« Vive le fric – euh, vive la France ! » Les identitaires médiatiques ne veulent pas sauver la France : ils veulent faire du fric. Et la santé de leur compte en banque est une fonction inverse de la santé de la France. Voilà pourquoi ils évitent scrupuleusement de parler du seul sujet qui compte : la psyché française. « Que se passe-t-il dans la tête des Français, pour ainsi se détruire ? Et d’où cela vient-il ? » Jamais vous n’entendrez ces questions dans la bouche des identitaires médiatiques : cela signifierait le début de notre guérison. Donc la fin de leur rente.

Les escrocs

Pour être bien certain de ne jamais résoudre un problème, il suffit de toujours parler d’autre chose. « Face au cauchemar français, parler de tout, sauf du vote des Français » : voilà le mot d’ordre des rentiers du chaos. De tous les politiques, médiatiques, penseurs en PQ, influenceurs patriotes et autres ordures identitaires. Dont le business ne tient que par les bavardages futiles, et l’évitement scrupuleux de la seule question qui permettrait de poser un diagnostic (et donc, peut-être, de nous sauver) : « Pourquoi les Français font-ils ça ? »

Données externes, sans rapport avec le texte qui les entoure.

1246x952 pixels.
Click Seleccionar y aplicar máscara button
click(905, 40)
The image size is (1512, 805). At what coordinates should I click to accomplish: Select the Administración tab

Si les écrans, les jeux vidéo ou les réseaux sociaux étaient la cause de la violence, le Japon et la Corée seraient ultra-violents. Fin de la discussion.

Choc d’amour

Certains espèrent un électrochoc. Un événement, une catastrophe, une tragédie qui, enfin, réveillerait les Français… Le Bataclan, Lola, Charlie Hedbo, la compote niçoise, le p’tit Paty scié, Mohammed Merah, Salah Abdeslam, les émeutes de 2005, les émeutes de 2023, les militaires partout, 130 agressions au couteau par jour, 1 900 agressions gratuites par jour, 230 viols par jour : si rien de tout cela n’a suffi, c’est peut-être que cet espoir repose sur une prémisse fausse – à savoir que le Français moyen serait psychiquement sain, et aspirerait à la douceur. Hélas tous ces éléments, dont un seul suffirait à épouvanter une psychologie saine, tendent au contraire à démontrer que le Français moyen est un psychopathe. Accro à la barbarie. Toxicomane de l’horreur. Tous ces éléments révèlent que le Français moyen est engagé dans une fuite en avant nihiliste qui, précisément, se nourrit de sang humain : chaque explosion de sauvagerie procure au Français moyen une jouissance intense (quoique inconsciente ou, du moins, niée), et suscite en lui le sourd désir d’un nouvel épisode. Encore plus atroce. D’où sa minimisation systématique des abominations qui se déroulent en France ; et ses votes systématiques pour que la série continue… Aussi, « l’électrochoc » souhaité occasionnerait chez le Français moyen un orgasme nihiliste qui ne ferait qu’exacerber sa psychopathie… On ne combat efficacement le Mal que par le Bien : si les Français doivent être guéris de leur amour de l’horreur, ce ne sera pas par une tragédie, mais par un miracle. Je crois aux miracles.